Back in the mid 1990’s I was running a country pub not far from London. We had six different hand-pulled ales on the bar and the pub was a member of, and recognised by, CAMRA (Campaign For Real Ale). The pub was a “freehouse” meaning that we were free to buy beer from any supplier, big or small, and negotiate our own terms. Because we had such a large volume of beer sales we tried to keep the range varied and interesting, meaning that we bought from small local breweries as well as the big nationals.
It was about this time that small micro-breweries were starting to become popular in the UK. One of the small suppliers we used to buy from was called Chiltern Brewery. Their Beechwood Ale was, and I am sure still is, fantastic. They are now the oldest independent brewery in the Chilterns and Buckinghamshire.
But there were others springing-up at the same time and often situated right next door to their own pub making it extremely easy for them to distribute their product. Some even had a glass wall separating the public bar from the brewery so that the customer could see the brewing equipment and process. The majority of these are producing real ale which is a live product and could not be more different than a keg of lager.
Moving forward into the 21st century the trend for micro breweries has gone from strength to strength. In 2002 the Chancellor of the Exchequer in Britain, Gordon Brown, reduced the amount of tax that small breweries had to pay by 50% in comparison to their larger counterparts. In 2017 the number of breweries in Britain was over 2000, for the first time since the 1930’s.
But what has happened is that these small producers have diversified to take into account current trends and tastes. For example, the Bellfield Brewery in Scotland produces a gluten-free beer suitable for coeliacs. which has proved so popular that they are now exporting across Europe. In London Toast Ale uses leftover bread from bakeries to make its beer with a mission to cut down generally on food wastage.
Unfortunately with the popularity of the micro brewery at such a height some of the global players are taking notice and they are not happy. Drinker’s tastes have changed, they are demanding quality and variation and are keen to support the small business but some of the big brands have seen a fall in their own sales figures.

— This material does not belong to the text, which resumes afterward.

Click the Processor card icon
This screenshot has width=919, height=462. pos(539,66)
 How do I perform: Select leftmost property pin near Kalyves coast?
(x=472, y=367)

There is currently a move from some of the national brewers to buy up small micro-brewers or launch their own craft beer under a different name. There is a trade body, The Society of Independant Brewers (SIBA), which looks after the interests of many of the country’s small breweries.
Unfortunately during the pandemic of the last 18 months the pub and brewing industry has suffered major loss. One of the issues with cask beer is its short shelf life. It is not in a sealed, pressurised keg which has a much longer life. During the closure of pubs in the UK it is estimated that 87 million pints of beer were literally poured down the drain! A recent government report has highlighted the need to support the brewing industry post-pandemic, possibly with tax cuts and job creation schemes. We can only hope that these small independent breweries, who are so vital to the pub industry, will survive.